St. Peter's Church (, ) is the parish church of the German-speaking community in Copenhagen, Denmark. It is situated at the corner of Nørregade and Sankt Peders Stræde in the city's Latin Quarter. Built as a single-nave church in the mid-15th century, it is the oldest building in central Copenhagen. It is also notable for its extensive complex of sepulchral chapels.

History

Medieval parish church
St. Peter's Church was in the Middle Ages one out of four Catholic parish churches in Copenhagen. It is first mentioned in 1304 but was most likely founded in the 12th century. The first church burnt down in 1380 but was rebuilt shortly thereafter.

After the Reformation
After the Reformation the church building was for a while used as a canon and bell foundry.

German church
In 1585, Frederick II presented St. Peter's Church to his German-speaking subjects. The building was renovated by Hans van Steenwinckel the Elder who also added a gablet upper floor to the uncompleted tower, which was however replaced by a spire in the 17th century. The church became a centre for Copenhagen's political, economic, cultural and military elite, which, like the Royal Court, relied on German for everyday use.
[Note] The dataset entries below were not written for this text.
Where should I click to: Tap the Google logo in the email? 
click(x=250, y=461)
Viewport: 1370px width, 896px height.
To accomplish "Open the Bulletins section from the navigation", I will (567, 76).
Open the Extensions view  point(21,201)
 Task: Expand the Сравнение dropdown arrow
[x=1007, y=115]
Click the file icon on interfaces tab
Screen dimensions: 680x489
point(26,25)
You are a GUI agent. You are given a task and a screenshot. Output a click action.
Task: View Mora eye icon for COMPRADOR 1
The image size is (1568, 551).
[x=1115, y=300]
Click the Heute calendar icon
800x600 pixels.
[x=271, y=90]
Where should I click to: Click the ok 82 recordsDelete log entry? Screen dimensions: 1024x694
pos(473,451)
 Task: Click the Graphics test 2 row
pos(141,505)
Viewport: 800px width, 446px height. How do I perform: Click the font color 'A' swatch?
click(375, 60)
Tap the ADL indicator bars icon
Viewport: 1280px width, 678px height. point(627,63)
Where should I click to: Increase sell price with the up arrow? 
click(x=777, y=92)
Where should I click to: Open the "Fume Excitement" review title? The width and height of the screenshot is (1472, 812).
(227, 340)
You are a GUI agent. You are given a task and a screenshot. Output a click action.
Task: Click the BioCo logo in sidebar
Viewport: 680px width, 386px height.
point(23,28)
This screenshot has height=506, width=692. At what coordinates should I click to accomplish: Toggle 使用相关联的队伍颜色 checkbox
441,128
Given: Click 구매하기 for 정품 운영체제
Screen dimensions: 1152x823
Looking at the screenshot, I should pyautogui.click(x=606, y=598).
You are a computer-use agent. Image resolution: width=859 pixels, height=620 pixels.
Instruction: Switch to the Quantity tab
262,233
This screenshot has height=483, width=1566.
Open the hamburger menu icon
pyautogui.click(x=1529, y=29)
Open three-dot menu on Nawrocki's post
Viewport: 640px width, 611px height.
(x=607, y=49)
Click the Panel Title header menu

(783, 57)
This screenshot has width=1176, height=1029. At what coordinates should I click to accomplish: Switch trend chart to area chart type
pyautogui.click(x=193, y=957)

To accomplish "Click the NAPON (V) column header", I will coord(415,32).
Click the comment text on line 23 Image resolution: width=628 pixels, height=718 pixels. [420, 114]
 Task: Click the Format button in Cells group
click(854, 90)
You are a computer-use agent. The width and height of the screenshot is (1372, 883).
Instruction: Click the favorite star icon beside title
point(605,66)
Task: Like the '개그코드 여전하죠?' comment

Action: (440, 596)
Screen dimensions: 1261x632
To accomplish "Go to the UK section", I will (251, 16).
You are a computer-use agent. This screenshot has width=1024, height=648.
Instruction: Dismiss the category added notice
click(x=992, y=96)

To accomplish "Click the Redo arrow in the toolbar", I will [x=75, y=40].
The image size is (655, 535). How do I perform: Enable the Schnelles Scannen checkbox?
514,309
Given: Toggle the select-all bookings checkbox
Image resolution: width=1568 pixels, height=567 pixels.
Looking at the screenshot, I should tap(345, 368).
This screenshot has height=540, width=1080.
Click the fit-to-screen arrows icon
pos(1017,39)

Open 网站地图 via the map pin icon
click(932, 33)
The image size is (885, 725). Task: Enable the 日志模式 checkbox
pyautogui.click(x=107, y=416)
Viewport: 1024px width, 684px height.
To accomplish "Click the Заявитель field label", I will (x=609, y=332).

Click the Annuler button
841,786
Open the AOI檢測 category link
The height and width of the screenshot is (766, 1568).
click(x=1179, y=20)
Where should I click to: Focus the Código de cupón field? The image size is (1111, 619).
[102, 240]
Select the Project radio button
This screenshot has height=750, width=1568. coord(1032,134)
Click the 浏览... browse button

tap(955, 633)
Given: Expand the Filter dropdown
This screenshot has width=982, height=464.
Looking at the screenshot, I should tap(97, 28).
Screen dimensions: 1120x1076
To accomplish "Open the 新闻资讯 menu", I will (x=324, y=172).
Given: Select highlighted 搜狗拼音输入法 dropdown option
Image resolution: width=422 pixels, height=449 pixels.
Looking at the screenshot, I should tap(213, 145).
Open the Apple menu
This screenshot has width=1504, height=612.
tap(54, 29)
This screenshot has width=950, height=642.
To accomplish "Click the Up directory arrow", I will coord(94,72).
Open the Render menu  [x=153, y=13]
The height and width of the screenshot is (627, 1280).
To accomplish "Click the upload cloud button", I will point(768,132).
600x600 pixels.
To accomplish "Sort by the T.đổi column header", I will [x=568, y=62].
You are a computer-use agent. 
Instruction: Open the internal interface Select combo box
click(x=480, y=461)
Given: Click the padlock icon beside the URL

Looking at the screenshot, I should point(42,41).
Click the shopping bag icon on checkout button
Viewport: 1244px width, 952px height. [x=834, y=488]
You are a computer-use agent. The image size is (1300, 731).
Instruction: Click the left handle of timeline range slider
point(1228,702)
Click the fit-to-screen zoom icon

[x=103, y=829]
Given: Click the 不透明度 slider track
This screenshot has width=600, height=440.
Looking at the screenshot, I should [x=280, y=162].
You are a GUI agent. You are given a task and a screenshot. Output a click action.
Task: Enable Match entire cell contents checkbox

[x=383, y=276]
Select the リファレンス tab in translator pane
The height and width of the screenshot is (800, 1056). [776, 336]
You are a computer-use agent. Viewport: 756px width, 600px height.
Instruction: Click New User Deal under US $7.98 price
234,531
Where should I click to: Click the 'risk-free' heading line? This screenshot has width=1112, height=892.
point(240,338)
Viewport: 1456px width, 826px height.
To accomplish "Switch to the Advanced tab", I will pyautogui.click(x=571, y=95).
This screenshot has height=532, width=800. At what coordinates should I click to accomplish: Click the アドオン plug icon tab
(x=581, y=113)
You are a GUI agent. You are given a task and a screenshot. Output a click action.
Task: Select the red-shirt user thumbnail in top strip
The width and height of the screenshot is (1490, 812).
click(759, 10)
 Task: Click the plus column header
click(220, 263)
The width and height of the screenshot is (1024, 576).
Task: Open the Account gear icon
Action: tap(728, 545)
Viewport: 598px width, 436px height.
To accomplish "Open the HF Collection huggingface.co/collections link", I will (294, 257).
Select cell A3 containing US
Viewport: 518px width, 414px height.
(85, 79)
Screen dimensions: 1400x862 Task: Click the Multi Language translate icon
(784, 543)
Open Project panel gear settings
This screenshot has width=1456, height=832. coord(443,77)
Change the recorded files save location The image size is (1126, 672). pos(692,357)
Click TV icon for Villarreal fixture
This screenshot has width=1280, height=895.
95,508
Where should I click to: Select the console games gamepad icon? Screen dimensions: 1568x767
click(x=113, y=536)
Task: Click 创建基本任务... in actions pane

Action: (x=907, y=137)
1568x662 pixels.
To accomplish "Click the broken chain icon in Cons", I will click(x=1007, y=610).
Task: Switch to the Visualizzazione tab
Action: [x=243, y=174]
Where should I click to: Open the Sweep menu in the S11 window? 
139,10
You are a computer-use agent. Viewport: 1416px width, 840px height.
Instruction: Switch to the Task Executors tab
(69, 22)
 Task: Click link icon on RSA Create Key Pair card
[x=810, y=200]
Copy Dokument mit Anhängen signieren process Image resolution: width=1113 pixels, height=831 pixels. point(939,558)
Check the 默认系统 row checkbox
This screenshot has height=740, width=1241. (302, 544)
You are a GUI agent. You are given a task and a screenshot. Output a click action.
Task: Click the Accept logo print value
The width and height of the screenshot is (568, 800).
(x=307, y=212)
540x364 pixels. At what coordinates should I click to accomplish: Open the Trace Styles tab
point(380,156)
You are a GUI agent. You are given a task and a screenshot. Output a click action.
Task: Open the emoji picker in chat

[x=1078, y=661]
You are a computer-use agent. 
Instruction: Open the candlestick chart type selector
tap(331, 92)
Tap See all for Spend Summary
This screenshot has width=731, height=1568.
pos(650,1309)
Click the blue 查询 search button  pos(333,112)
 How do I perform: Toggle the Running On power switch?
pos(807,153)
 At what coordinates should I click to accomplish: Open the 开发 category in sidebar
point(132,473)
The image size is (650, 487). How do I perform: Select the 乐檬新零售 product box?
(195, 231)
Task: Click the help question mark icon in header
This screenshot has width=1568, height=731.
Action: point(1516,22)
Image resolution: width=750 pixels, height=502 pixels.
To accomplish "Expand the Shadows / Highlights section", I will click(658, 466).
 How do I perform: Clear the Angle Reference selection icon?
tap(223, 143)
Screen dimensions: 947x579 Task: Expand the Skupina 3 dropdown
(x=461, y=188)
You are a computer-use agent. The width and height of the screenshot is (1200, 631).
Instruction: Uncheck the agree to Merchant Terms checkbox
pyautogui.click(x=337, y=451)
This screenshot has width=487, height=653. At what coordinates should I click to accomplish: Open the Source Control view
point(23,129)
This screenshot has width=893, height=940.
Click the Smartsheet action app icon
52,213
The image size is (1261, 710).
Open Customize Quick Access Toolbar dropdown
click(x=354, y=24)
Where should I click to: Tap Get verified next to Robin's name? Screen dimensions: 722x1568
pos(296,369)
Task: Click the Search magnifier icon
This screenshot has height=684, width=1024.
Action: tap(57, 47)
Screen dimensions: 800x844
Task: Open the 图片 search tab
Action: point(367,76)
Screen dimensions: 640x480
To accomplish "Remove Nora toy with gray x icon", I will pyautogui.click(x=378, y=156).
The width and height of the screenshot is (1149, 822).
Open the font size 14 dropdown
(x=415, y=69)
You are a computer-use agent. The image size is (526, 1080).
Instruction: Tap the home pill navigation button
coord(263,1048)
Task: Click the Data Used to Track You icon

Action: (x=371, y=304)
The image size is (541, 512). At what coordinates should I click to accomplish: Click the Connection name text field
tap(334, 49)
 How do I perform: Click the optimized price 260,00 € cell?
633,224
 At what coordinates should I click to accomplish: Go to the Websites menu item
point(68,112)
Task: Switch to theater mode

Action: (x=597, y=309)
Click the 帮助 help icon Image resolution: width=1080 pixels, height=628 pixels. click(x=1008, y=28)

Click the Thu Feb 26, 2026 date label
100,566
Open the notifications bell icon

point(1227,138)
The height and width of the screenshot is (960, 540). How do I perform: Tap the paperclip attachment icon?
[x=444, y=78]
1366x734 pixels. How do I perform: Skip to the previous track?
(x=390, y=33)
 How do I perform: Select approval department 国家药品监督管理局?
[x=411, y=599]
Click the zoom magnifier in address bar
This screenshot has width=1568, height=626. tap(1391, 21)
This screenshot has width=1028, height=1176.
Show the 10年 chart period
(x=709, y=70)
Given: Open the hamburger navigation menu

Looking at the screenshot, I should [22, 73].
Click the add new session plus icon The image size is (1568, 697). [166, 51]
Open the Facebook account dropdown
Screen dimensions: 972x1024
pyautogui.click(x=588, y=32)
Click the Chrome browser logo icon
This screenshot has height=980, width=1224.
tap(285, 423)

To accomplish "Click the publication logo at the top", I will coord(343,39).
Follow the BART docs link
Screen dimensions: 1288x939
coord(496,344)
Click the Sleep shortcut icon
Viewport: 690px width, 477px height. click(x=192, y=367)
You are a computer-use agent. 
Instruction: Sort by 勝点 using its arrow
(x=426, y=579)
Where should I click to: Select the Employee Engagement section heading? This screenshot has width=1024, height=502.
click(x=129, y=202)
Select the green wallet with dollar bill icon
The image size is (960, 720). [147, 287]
The rapidly growing congregation made it necessary to expand the church in several stages. Christian IV added a northern transept in 1631 and a southern transept in 1634. Just 60 years later, Christian V extended the north transept with a further three severies. The distinctive sepulchral chapels arose between 1648 and 1740.

After the Fire of 1728

St. Peter's Church was severely damaged in the Copenhagen Fire of 1728. The interior was lost to the flames but the outer walls were left intact and the church could fairly easily be rebuilt by Johan Cornelius Krieger. The church was first given a short lantern spire which was replaced by the current copper-clad spire in 1756-57. The spire survived the British bombardment during the Battle of Copenhagen in 1807.

With the increasing tensions between Denmark and Germany in the middle of the 18th century, culminating in the First Schleswig War from 1848 to 1850, the church lost its special position and therefore members, prestige and financial support.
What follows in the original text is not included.